After TMZ’s release of the video showing NFL running back Ray Rice assaulting then-girlfriend and now-wife Janay Rice in an elevator, pundits have criticized NFL Commissioner Roger Goodell’s handling of the case—specifically, that he suspended Rice indefinitely from the league only after the video became public (and after initially suspending him for a mere two games).

Victims advocates, sports columnists and legal experts alike have condemned Goodell for interviewing Janay and Ray Rice together during the disciplinary process, which took place after Ray Rice had been indicted by a grand jury on an assault charge. Asking a victim’s opinion of her abuser—while he is in the same room—parallels a broader concern about abuse victims not being supported or empowered to voice the crimes being committed against them.

At the age of 22, after I finally mustered up the courage to file for divorce from the man who had injured me verbally and physically, the elders of our congregation sat us both down in the same room to confront what they felt was my sin in choosing divorce.
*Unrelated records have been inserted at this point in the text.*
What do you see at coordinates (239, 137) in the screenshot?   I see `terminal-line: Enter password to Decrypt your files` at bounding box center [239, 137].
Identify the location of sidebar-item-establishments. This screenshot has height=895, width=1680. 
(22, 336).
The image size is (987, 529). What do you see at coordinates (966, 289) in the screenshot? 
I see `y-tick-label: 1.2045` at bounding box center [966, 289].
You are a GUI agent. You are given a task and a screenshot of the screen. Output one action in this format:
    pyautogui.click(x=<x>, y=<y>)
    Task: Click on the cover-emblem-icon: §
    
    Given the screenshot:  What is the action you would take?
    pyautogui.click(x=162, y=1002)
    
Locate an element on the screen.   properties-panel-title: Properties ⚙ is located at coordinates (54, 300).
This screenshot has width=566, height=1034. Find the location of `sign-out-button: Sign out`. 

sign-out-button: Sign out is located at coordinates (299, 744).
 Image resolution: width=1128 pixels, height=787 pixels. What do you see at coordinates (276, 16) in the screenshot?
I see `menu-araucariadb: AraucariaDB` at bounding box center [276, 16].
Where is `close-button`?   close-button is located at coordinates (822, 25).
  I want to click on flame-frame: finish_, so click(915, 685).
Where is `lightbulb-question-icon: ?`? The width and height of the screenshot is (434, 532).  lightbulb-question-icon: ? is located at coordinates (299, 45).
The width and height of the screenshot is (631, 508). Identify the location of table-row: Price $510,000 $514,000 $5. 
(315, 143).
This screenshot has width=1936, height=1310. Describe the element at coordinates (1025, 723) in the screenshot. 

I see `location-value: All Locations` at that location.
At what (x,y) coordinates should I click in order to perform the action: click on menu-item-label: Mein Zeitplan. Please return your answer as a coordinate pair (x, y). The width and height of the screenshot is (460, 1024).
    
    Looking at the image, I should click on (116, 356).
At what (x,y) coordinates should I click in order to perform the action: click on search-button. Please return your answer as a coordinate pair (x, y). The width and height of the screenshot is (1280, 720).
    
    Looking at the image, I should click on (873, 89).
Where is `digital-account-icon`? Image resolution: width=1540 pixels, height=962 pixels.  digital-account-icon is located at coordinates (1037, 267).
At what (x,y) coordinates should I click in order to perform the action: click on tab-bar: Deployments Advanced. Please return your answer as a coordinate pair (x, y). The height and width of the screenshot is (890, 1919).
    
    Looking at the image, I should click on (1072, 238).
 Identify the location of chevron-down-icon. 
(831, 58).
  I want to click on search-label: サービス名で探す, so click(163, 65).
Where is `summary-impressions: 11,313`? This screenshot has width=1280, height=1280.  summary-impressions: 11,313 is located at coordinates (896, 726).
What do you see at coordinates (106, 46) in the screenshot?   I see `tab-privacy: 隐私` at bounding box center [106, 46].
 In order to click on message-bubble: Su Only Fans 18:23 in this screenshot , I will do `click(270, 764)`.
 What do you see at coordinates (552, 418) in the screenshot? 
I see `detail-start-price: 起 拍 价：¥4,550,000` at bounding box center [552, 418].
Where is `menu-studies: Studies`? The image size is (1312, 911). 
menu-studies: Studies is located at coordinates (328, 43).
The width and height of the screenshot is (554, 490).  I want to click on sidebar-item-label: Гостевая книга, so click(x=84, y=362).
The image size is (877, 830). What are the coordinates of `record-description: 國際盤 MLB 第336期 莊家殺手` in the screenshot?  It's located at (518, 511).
These men were individuals whom I had looked up to for my entire life, whose children I had baby-sat, who served alongside my father—the lead pastor of the church—who had been denied a seat at this meeting.


With my then-husband in the room, my attempts to explain the desperation of my situation fell on hardened hearts. “If you go through with this divorce,” one of the elders told me, “God will never use you.”

Miraculously, God has used that terrible situation to work great good in my and others’ lives. But the culture of silence that kept me in that situation in the first place continues to haunt churches in America and across the world.


Many abuse victims do not speak out of fear that the perpetrator will harm them or a loved one. Others do not even realize they live in an abusive situation, or they have had their confidence so degraded that they fear total social isolation if they were to leave their violent partner. Regrettably, misconstrued messages of wifely submission touted by many churches may cause victims to feel at fault for their abusers’ actions.

This culture of silence presents a tremendous challenge to pastors, but education can play a key role in addressing how to help individuals in threatening situations.

Some abusers will display obvious anger or belittlement toward their spouse, but not always. More often, victims of abuse will appear to be isolated from friends or family, and they might need constant permission to participate in church activities. When the word “permission” is used, pastors should view it as a sign to examine that marriage more closely. Abuse victims also frequently apologize for small mistakes to the point of social awkwardness—an indication that these victims have deeply internalized the abuse committed against them as their fault.

After I escaped from the abuse and degradation of my first marriage, I took great comfort in knowing that Jesus understood what it was like to feel rejection and shame. I grew to learn that though I had faced rejection and hurt, God still had a significant plan for my life. While cases like mine can be discouraging, they present opportunities for the church to become more effective at recognizing and addressing these issues with Christlike love.